Looks like the ICB and the LA need to get together and decide (very carefully and thoroughly) whether they can discharge s117. Remembering that Care Act eligibility is not the same as s117 eligibility.

Laura82:

Chief Operating Officer and Director of Nursing and Quality have been informed of the case due to the significant risk of actual harm to others, and potentially self should their mental health relapse.
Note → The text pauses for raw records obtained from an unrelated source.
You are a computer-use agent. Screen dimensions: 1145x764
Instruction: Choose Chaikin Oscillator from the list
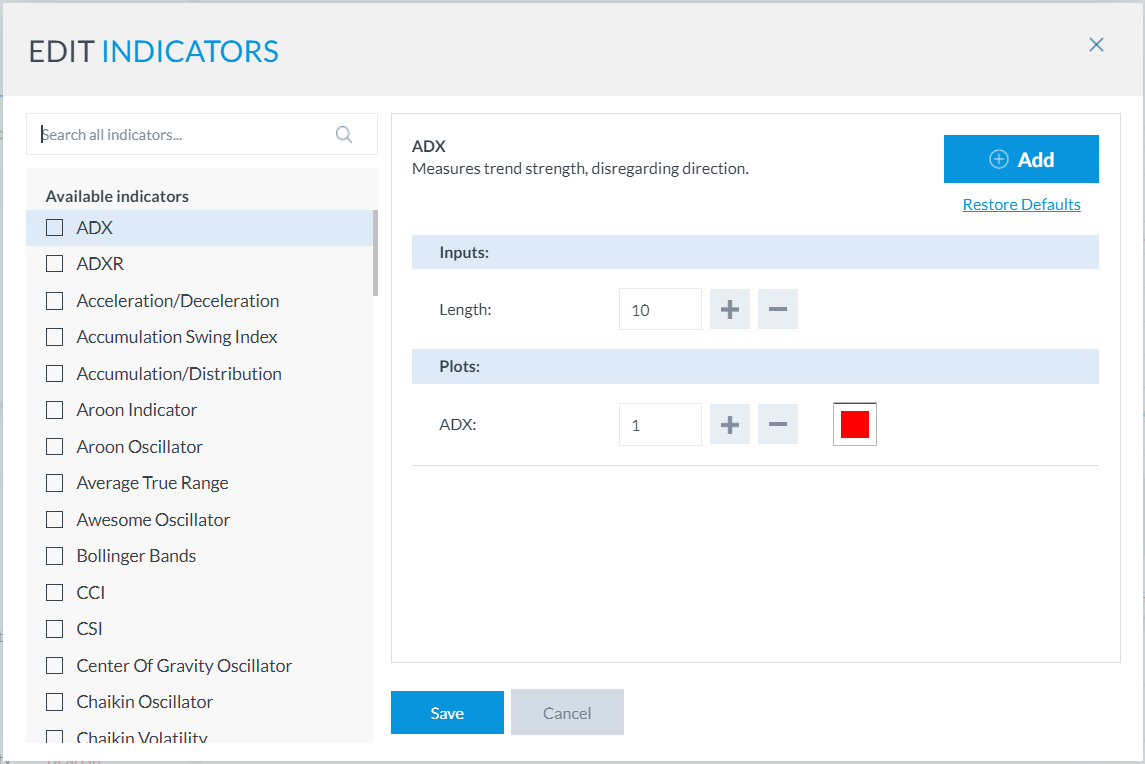[x=145, y=702]
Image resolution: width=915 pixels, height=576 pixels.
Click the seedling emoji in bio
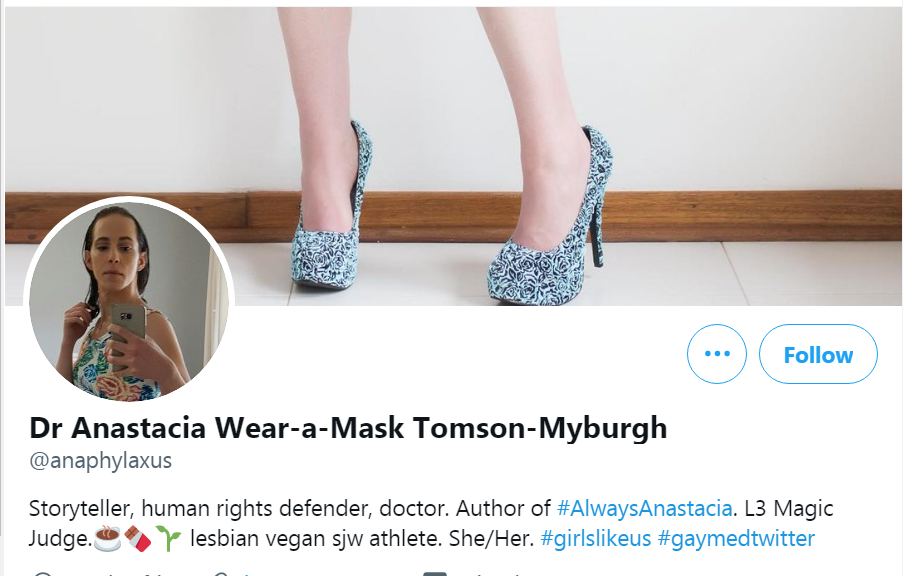click(x=169, y=538)
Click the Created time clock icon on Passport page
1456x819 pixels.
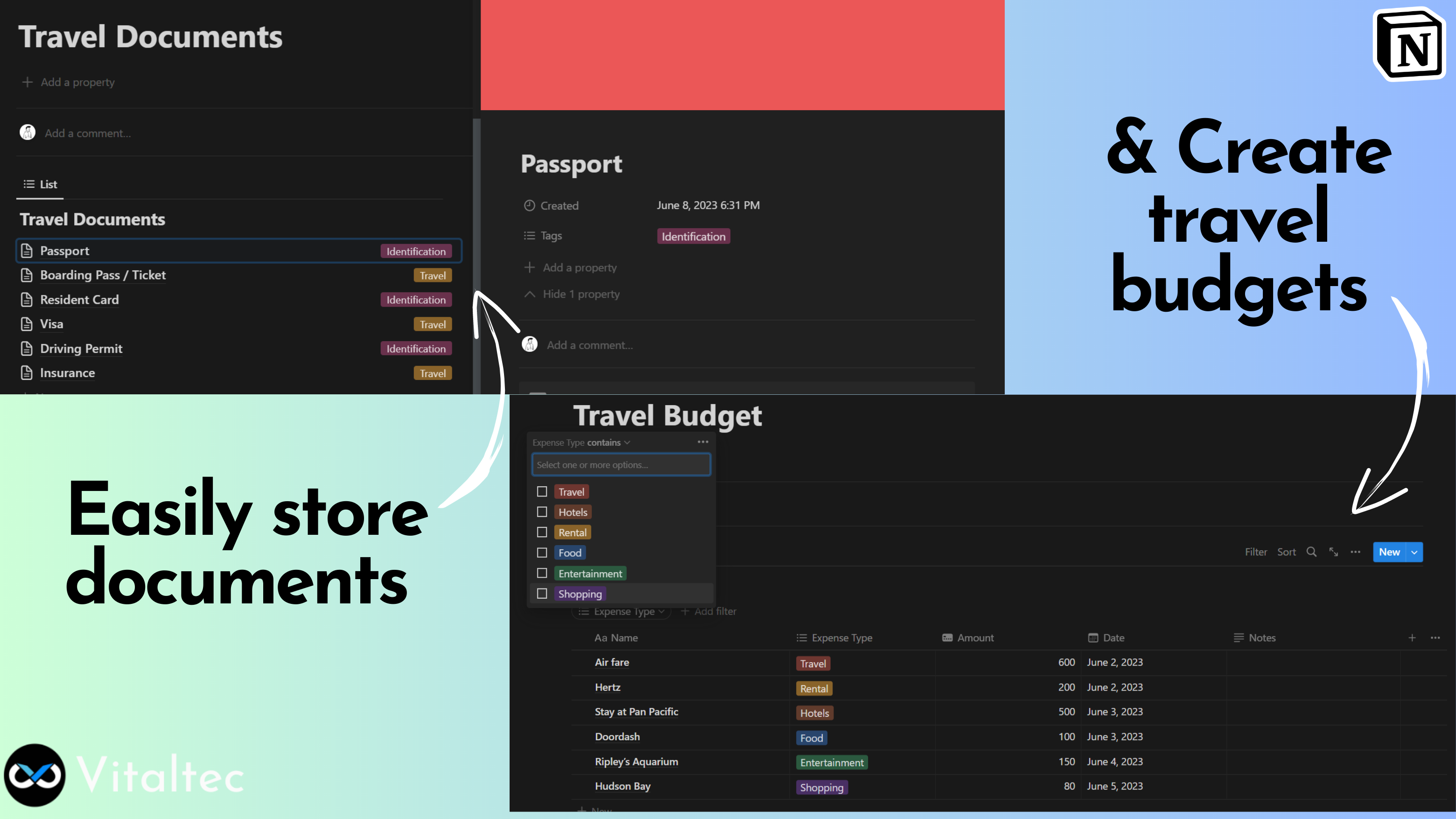click(530, 205)
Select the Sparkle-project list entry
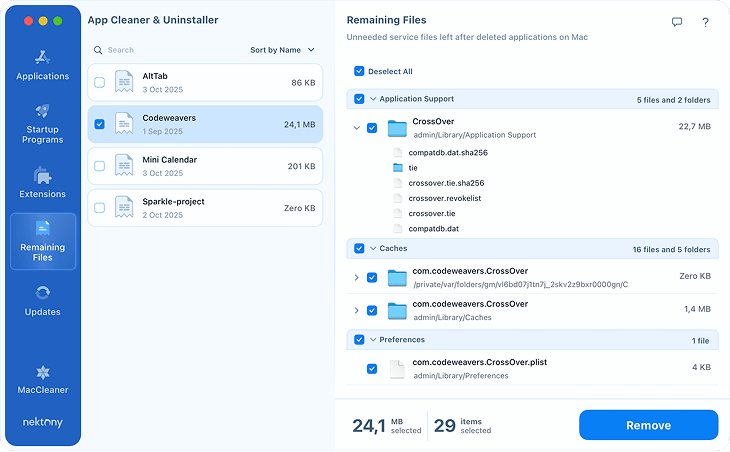 pyautogui.click(x=205, y=208)
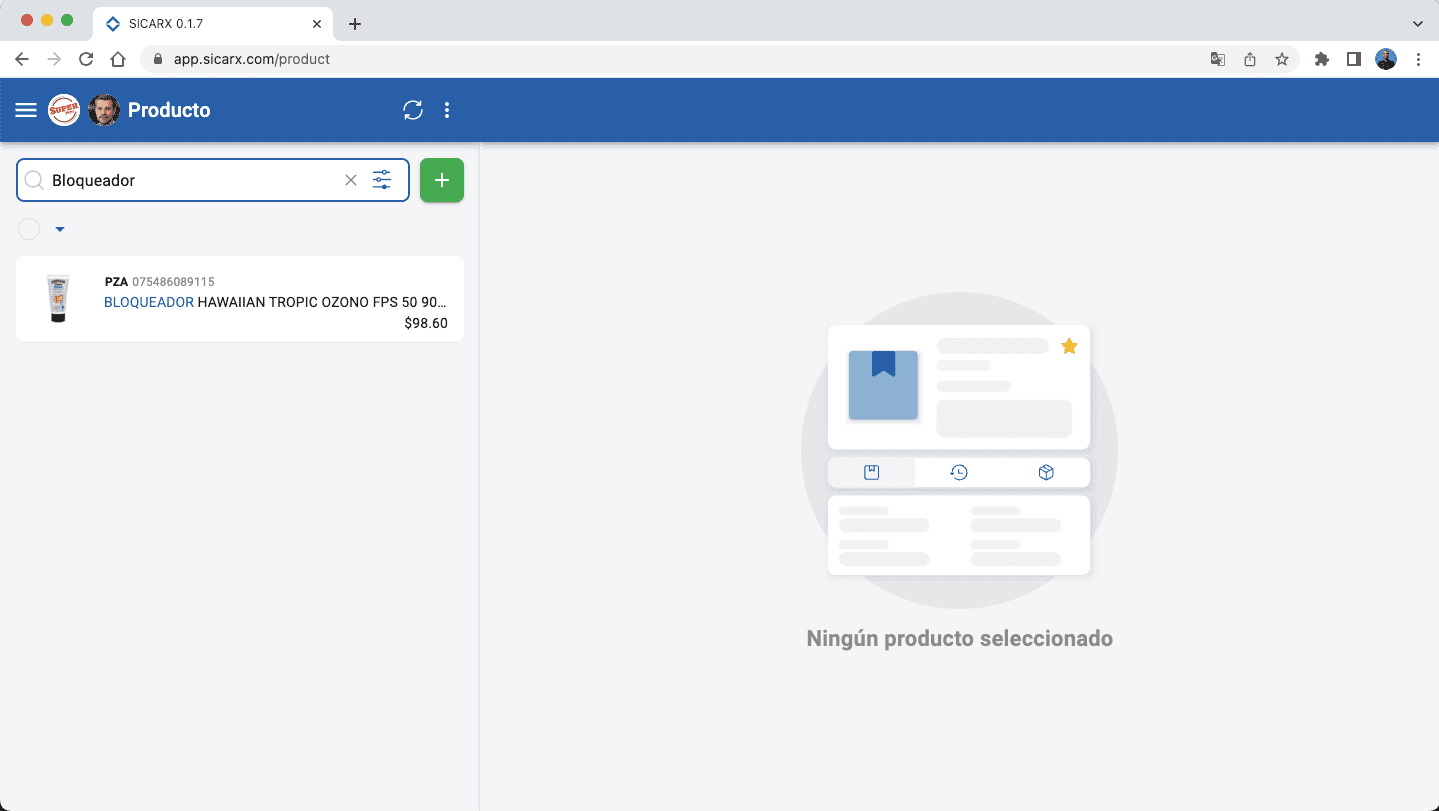Open the three-dot overflow menu
The height and width of the screenshot is (811, 1439).
click(447, 110)
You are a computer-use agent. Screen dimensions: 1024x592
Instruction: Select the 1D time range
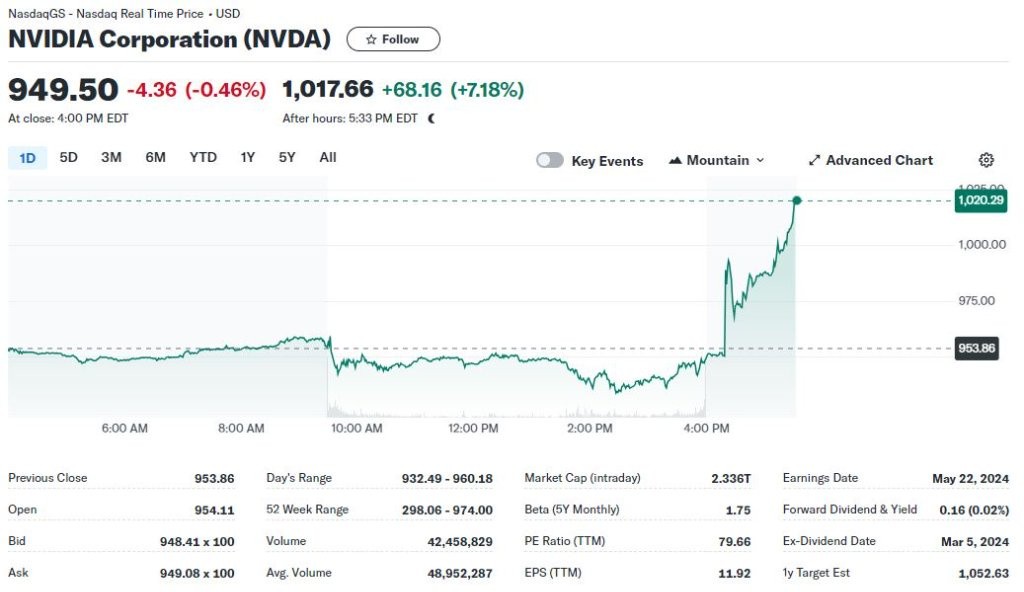click(28, 157)
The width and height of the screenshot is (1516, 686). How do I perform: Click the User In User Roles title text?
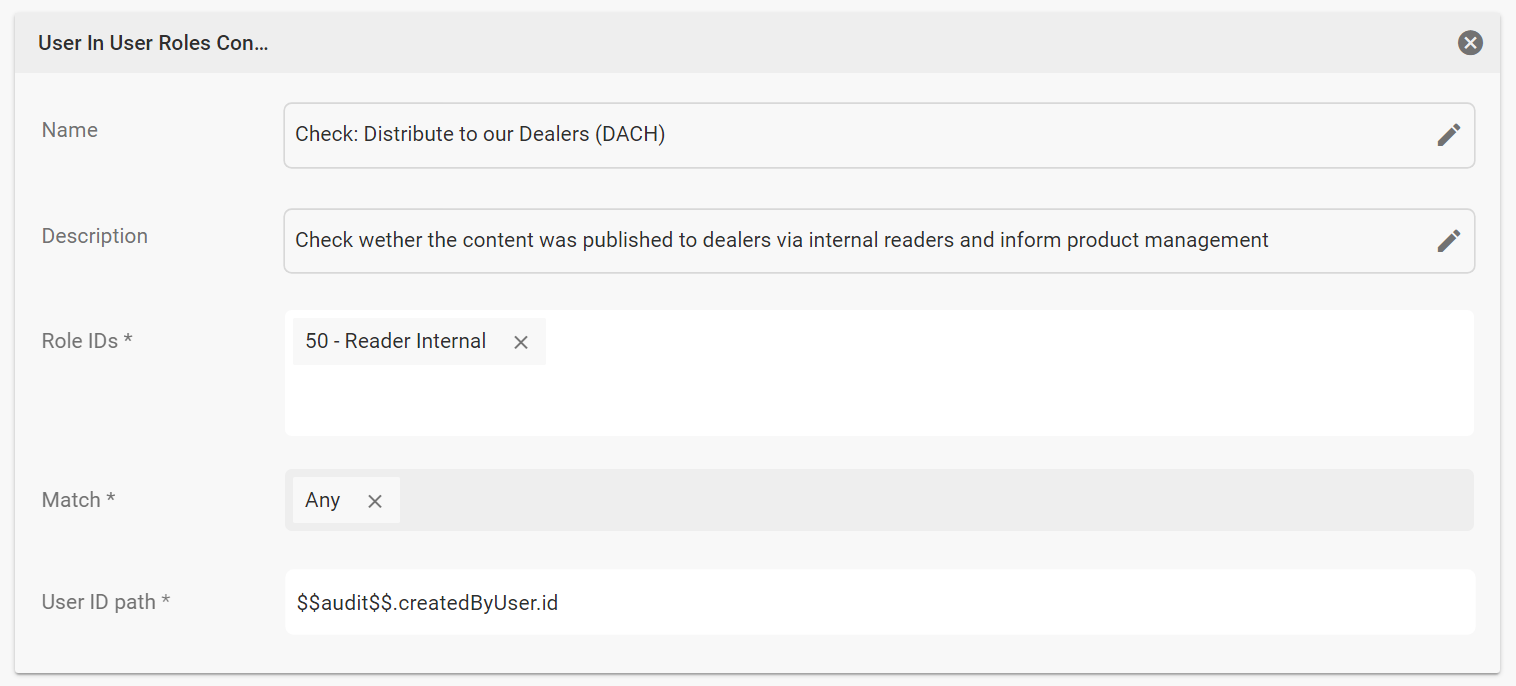(x=153, y=43)
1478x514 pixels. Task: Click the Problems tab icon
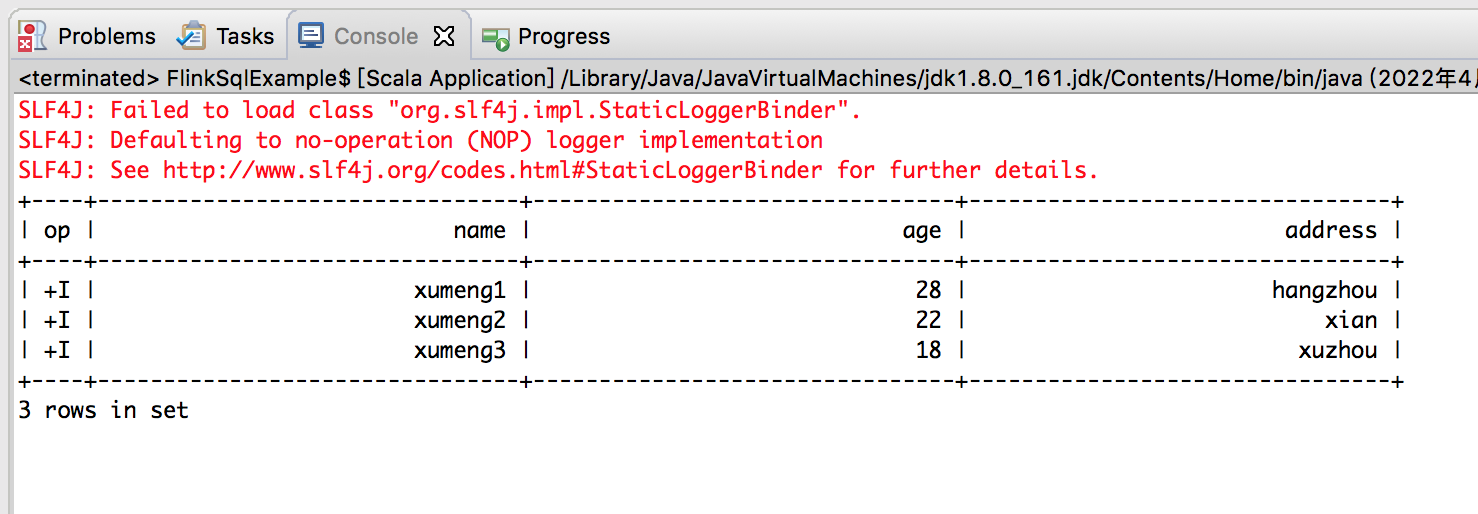(33, 37)
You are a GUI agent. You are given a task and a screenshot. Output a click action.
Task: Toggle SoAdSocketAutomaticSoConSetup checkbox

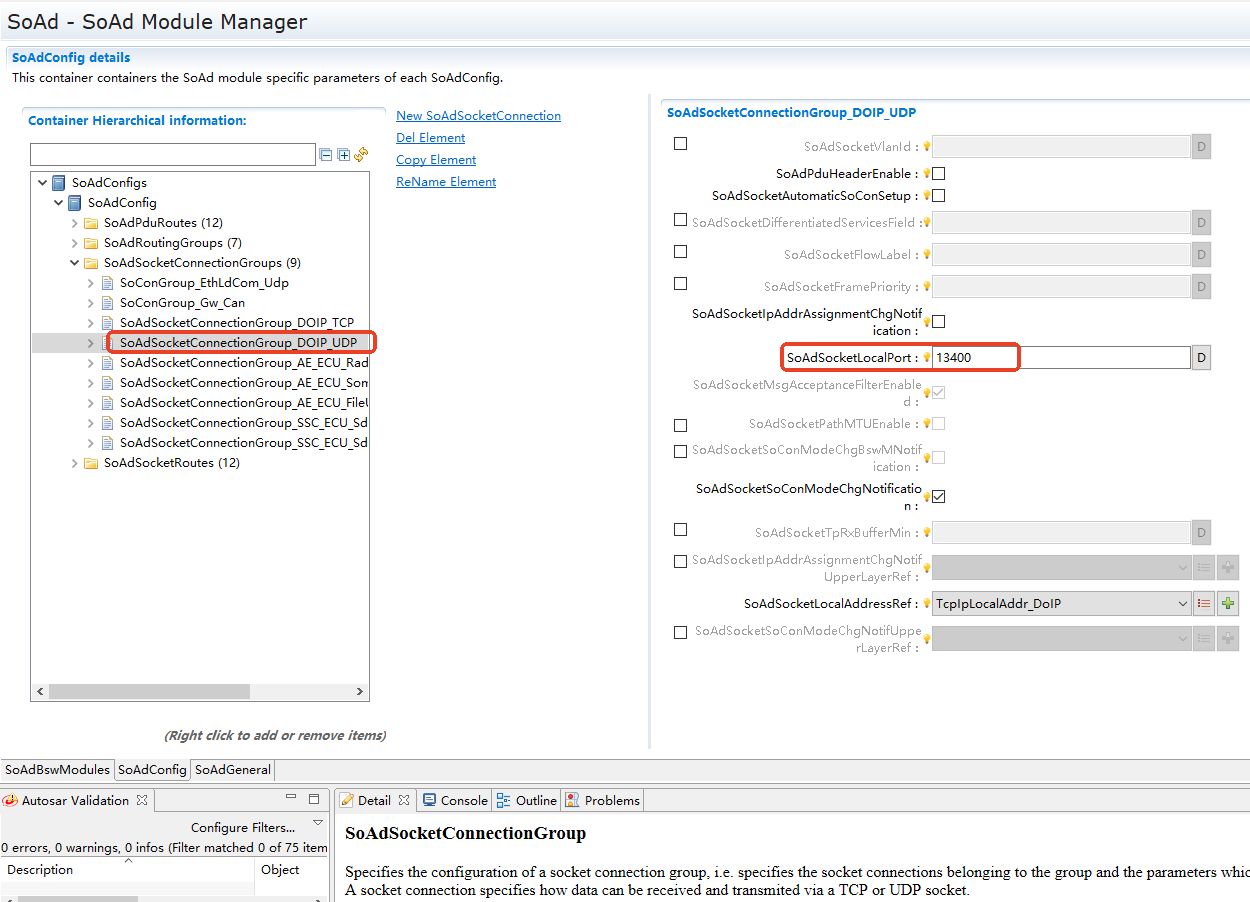[x=938, y=196]
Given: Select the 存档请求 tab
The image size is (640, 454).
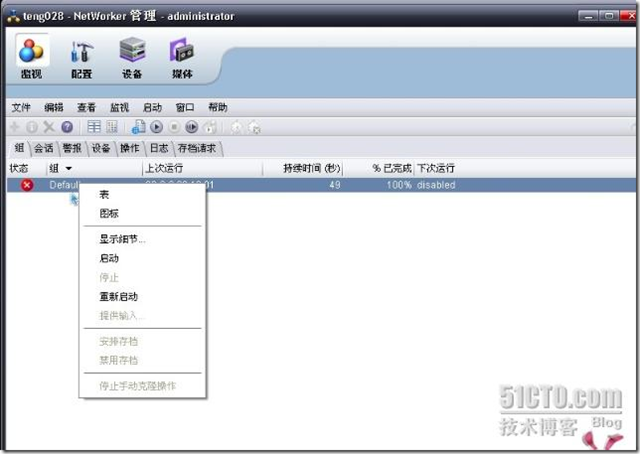Looking at the screenshot, I should point(197,148).
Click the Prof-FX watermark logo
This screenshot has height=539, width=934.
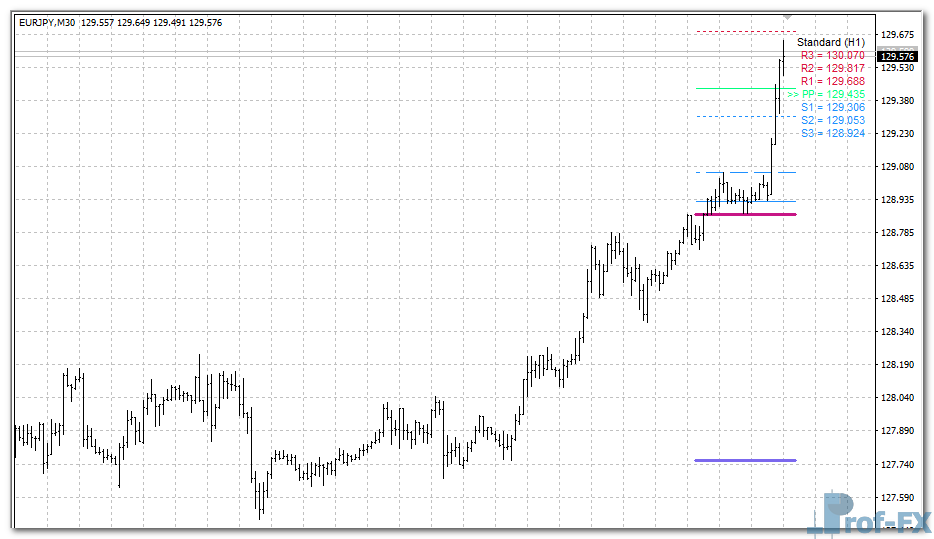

I read all of your OP. I took the natural construction of words as they appeared on the page. I do not infer what you mean or may have ‘meant’. The situation was valuable for my CPD. Hence I created a structure for my learning.

Key risk-related issues:

  1. Long history of violence.

  2. Long history of carrying weapons.

  3. Long history of substance misuse.

  4. Significant forensic history.

  5. Previous admission to a high secure unit.

  6. Currently in custody for an alleged offence of assault.

  7. Assault took place whilst on a Mental Health Ward.

  8. Risk posed to staff is deemed too high (by Probation/Tier 3).

  9. MAPPA L3 Case.

  10. Potential for self-harm should there be a relapse.

Areas of doubt or unknowns:

  1. Current legal basis of custody (e.g., remand, sentencing, or specific type of detention).

  2. Exact nature and severity of the assault offence.

  3. Current legal status of the Section 3 (S3) detention (Has the Responsible Clinician formally discharged the patient?).

  4. Identity and expertise of the person/team who assessed the patient as “stable in custody.”

  5. Specific diagnosis and severity of the mental disorder that led to S3 detention.

  6. Specific clinical features (if any) driving the history of violence and weapon carrying (e.g., psychosis, mood disorder, or severe personality disorder).

  7. Specific nature of the “high secure unit” admission (e.g. a High Secure Hospital or another type of secure unit/detention).

  8. Full rationale from the LA’s Care Act Assessment for concluding no mental health care and support needs.

  9. Specific content of the updated Section 117 aftercare plan being completed by the LA.

Areas of consideration

A reasonably competent psychiatrist will focus of the following (not a full list and this is not advice). :

  1. Is the patient still technically detained under Section 3 (MHA 1983) or solely under the Criminal Justice System? (and/or)

  2. Understanding if a clinical decision has been made to discharge S3 (if relevant).

  3. Undertake a search for and HCR-20 or any other relevant risk assessment.

  4. Determining the source and validity of the “stable in custody” assessment. Who conducted it, what diagnostic procedures were carried out, and did those adequately assess the risk of violent recidivism upon release?

  5. Quantify and qualitatively assess the dynamic and static risk factors, focusing on the risk of harm to others.

  6. Clarify the link between the patient’s mental disorder and violent behaviour. Is the violence a symptom of the disorder, related to substance misuse, linked to a co-morbid personality/lifestyle issues, or any combination of the latter?

  7. Define the therapeutic component of the required Section 117 (S117) after-care. Need to specifying the level of security, staffing expertise, and structure needed to manage the forensic risk.

  8. Integrate the S117 after-care plan with the MAPPA L3 Framework and Probation Licence, to ensure clinical and legal issues are seamlessly coordinated to maximise public protection.

Overall the situation bears resemblance to situations that will have provided ‘lessons’ e.g. Clunis 1992 and nearly every similar case over the next 30-odd years. In essence throwing a bunch of ‘agencies’ (nothing to do with locums) and a dozen professionals in the mix, is likely to result in a high degree of confusion and loss of focus from the core issues.

I will be proud if this post is not to be allowed if it appears to be AI generated.